To give the public an idea of where USF students, staff and faculty stand on the 2004 political spectrum, student organizations on campus will be polling and encouraging people to get involved in voting in the presidential election.
Student volunteers will hold a straw poll today at three different locations on campus: outside the Phyllis P. Marshall Center, Russell M. Cooper Hall and the Edgar W. Kopp Engineering building from 10 a.m.- 3 p.m.
Ryan Caruso, Student Government Senate President and the main SG representative at today’s poll, said the main purpose of this event is to raise awareness about the Democratic primaries going on around the country.
“There are not too many students who know about the primaries going on right now, especially the seven taking place (today),” Caruso said.
Susan MacManus, USF political science professor and a political analyst, said a straw poll is when people informally make a selection regarding an issue.
“A straw poll is not only done for fun but to educate students about who is running for office and for the public to see where the USF students are in terms of the presidential candidates,” MacManus said.
According to Omar Khan, student body president, the straw poll has two sections, and it’s going to ask students a series of questions on the seven candidates running for the Democratic nomination.
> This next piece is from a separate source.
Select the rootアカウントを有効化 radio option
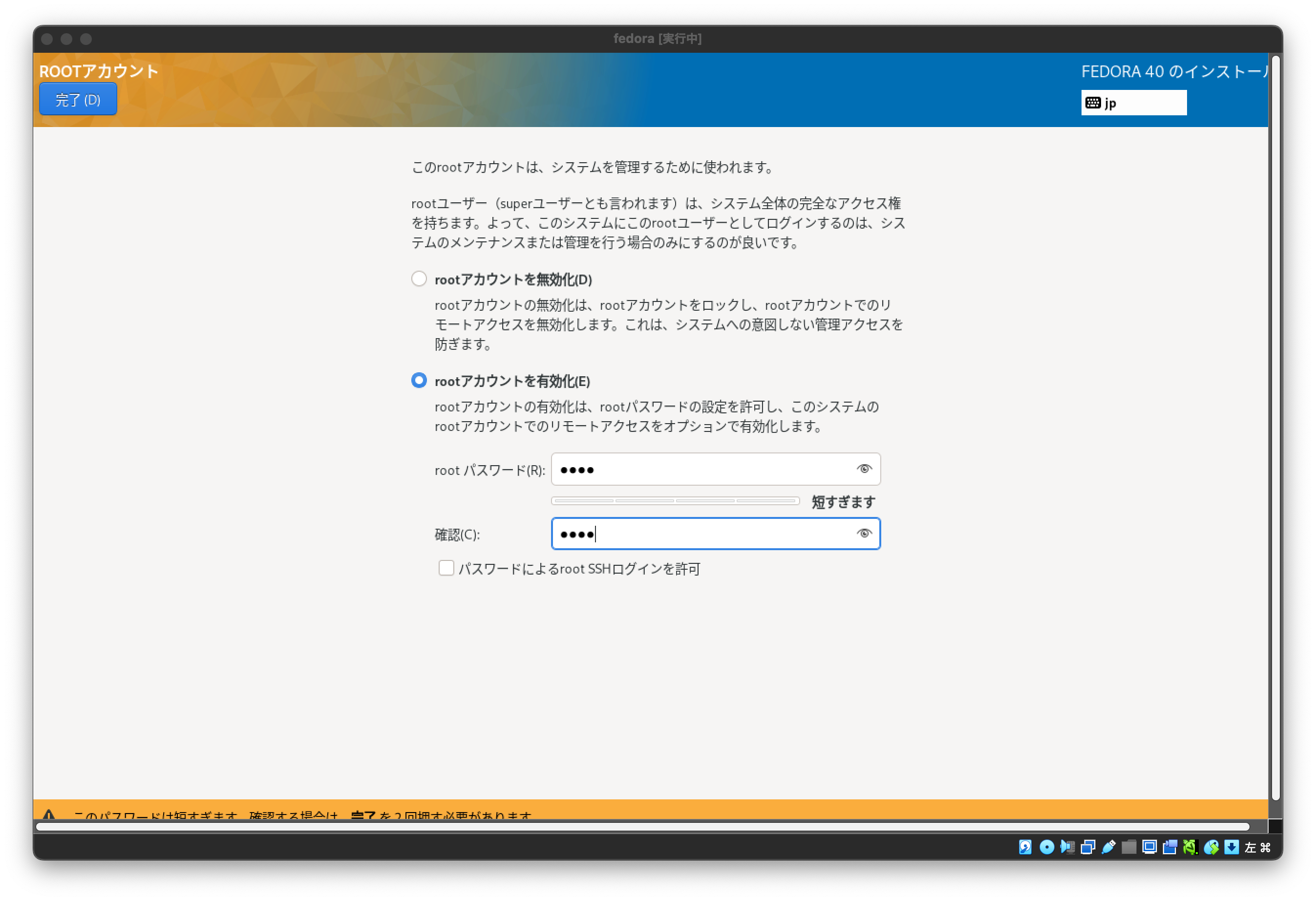This screenshot has height=901, width=1316. tap(419, 381)
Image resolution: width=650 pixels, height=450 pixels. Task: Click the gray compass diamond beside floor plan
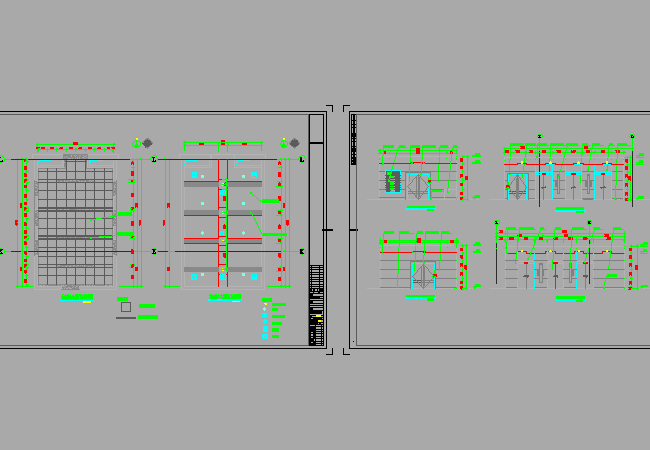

Khan said the straw poll was organized to decrease student apathy regarding the political process and as a result get more students more involved.
Student straw polling has a little bit of a history at USF. MacManus has organized political polling at USF on at least three or four occasions: starting with the 2000 presidential election, the governor’s race in 2002, today’s event and another in the works in November, just in time for the presidential election of 2004.
“I’m always interested in what young people’s opinions are,” MacManus said. “I study generational politics, that’s what I’m interested in, and I think most political scientists would be.”
MacManus said Pi Sigma Alpha, the Political Science Honor Society and SG are co-sponsoring the event. MacManus added that they expect around 1,000 students to participate in the polls in addition to at least 30 volunteers that will be taking part in the event.
MacManus added that all students, faculty and staff are encouraged to participate in this event regardless if they are registered to vote or not.
Seven states will hold their primaries today: North Dakota, New Mexico, Missouri, Delaware, Arizona, Oklahoma and South Carolina.
In addition, Caruso said, trying to get students to register to vote is the goal of the straw poll.